(Collected data entries)
- - - - - - -
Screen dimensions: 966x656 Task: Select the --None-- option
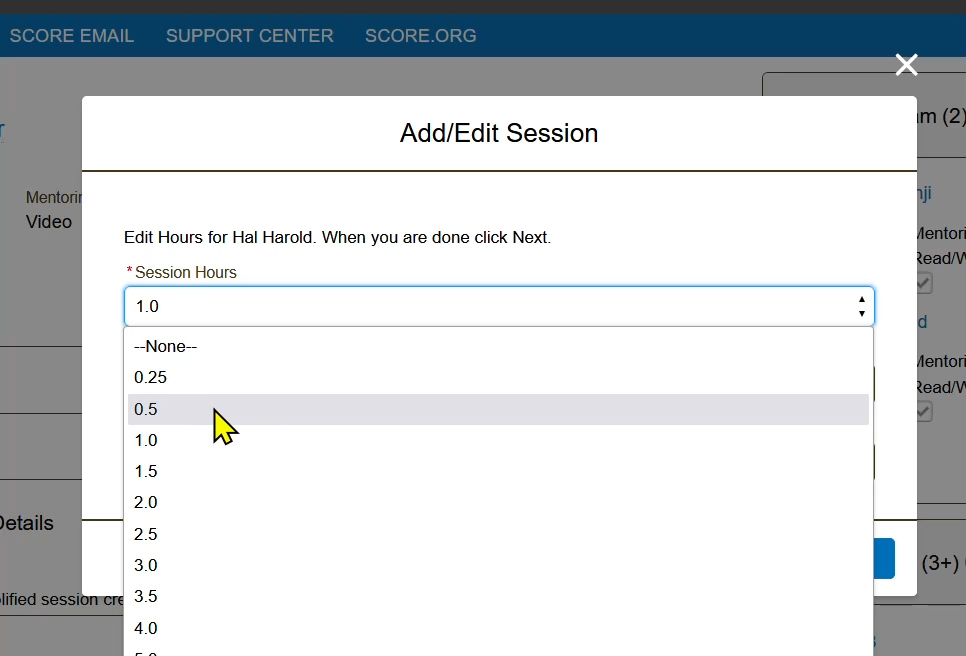[x=166, y=346]
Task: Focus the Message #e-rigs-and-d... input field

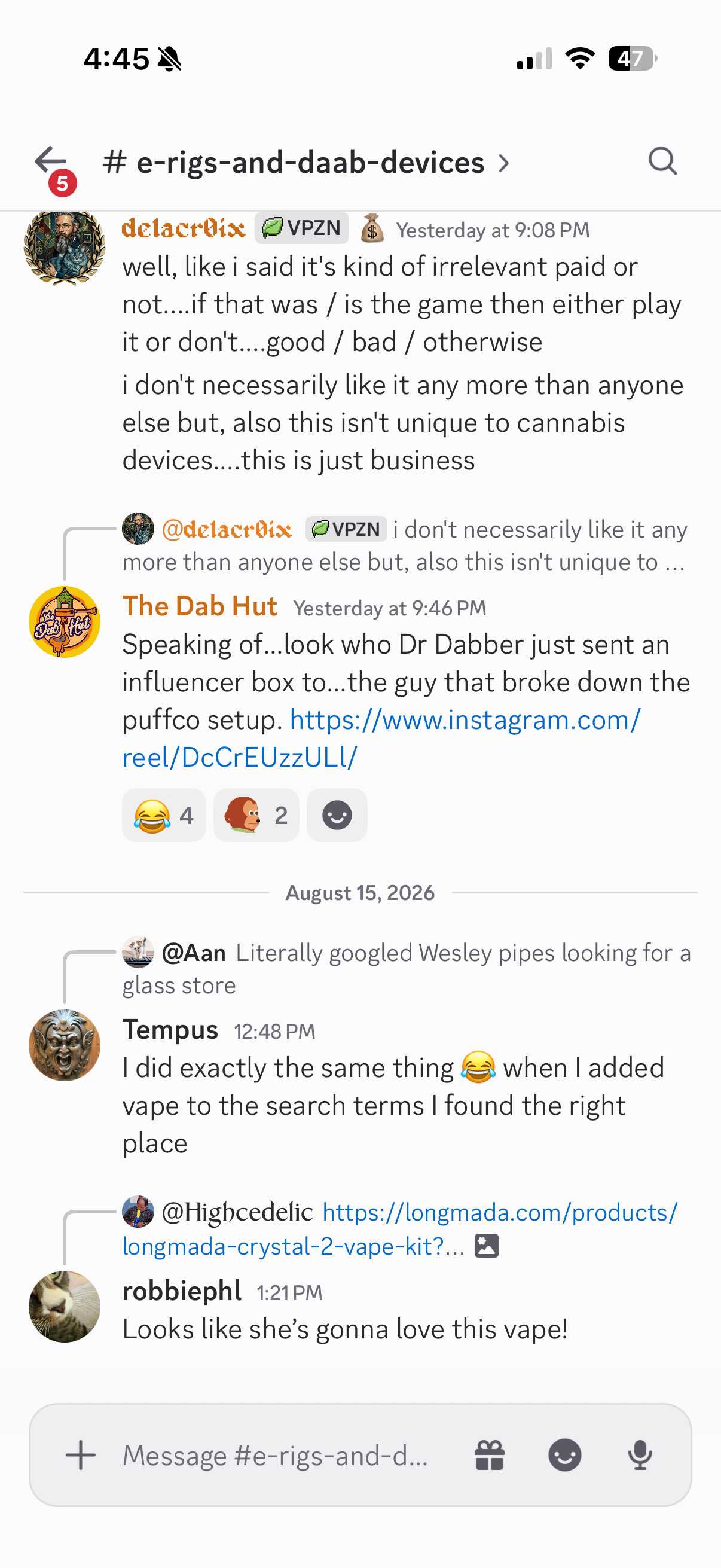Action: point(275,1456)
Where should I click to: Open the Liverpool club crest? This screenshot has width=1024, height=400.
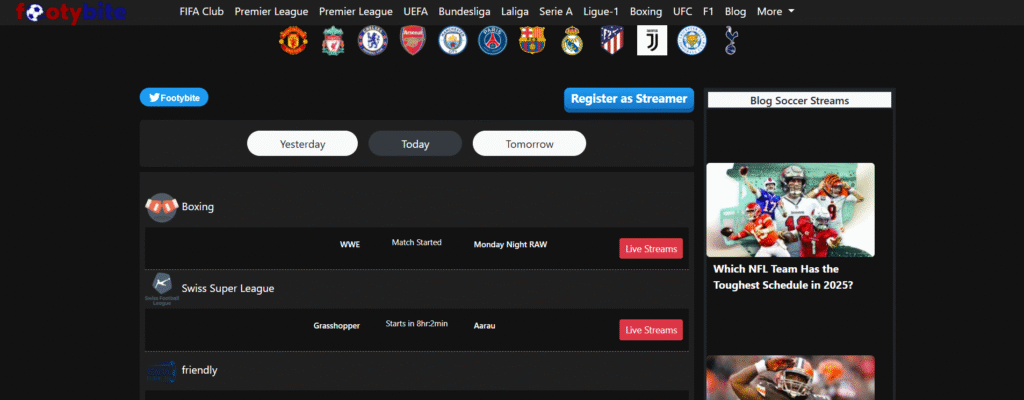pyautogui.click(x=333, y=41)
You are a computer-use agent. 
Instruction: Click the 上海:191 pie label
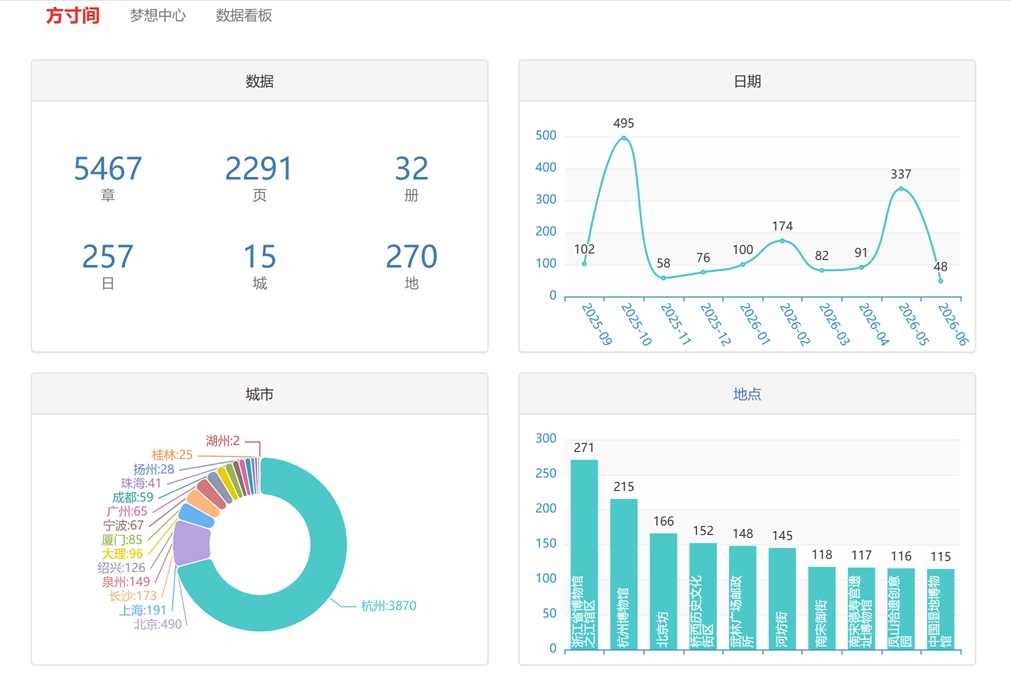(142, 610)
- - - - - - -
> WHAT TO PRODUCE: Print the data once more without any change, skipping each picture.

> WRITTEN REPLY:
Screen dimensions: 966x656 Task: Select the --None-- option
[x=166, y=346]
Task: Focus the Message #e-rigs-and-d... input field

Action: point(275,1456)
Where should I click to: Open the Liverpool club crest? This screenshot has width=1024, height=400.
pyautogui.click(x=333, y=41)
You are a computer-use agent. 
Instruction: Click the 上海:191 pie label
(142, 610)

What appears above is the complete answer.